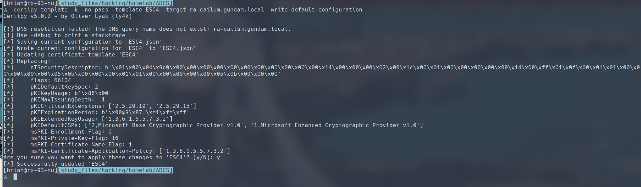This screenshot has height=187, width=641.
Task: Click the pKIDefaultCSPs line
Action: coord(227,125)
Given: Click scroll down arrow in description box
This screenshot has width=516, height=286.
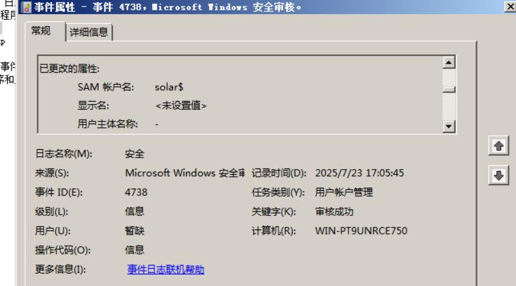Looking at the screenshot, I should [x=449, y=126].
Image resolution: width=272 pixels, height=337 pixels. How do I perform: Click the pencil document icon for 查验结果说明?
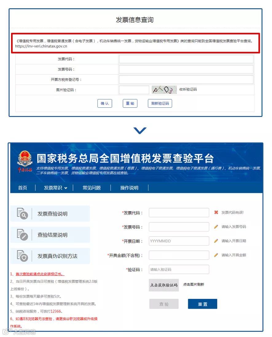[22, 235]
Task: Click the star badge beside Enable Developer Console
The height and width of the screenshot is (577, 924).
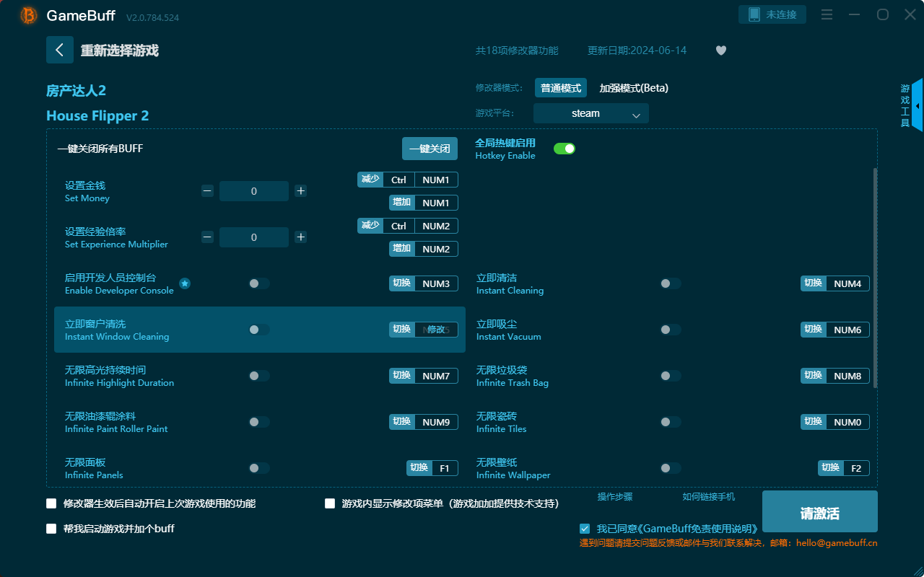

*WHAT YOU WILL DO*: The lines from the one containing "Given: Click scroll" through the last line above are to be repeated exactly, and only those. Any pictures must be left out.

*WRITTEN SOLUTION*:
Given: Click scroll down arrow in description box
This screenshot has width=516, height=286.
Looking at the screenshot, I should [x=449, y=126].
Image resolution: width=272 pixels, height=337 pixels. How do I perform: Click the pencil document icon for 查验结果说明?
[22, 235]
Task: Click the star badge beside Enable Developer Console
The height and width of the screenshot is (577, 924).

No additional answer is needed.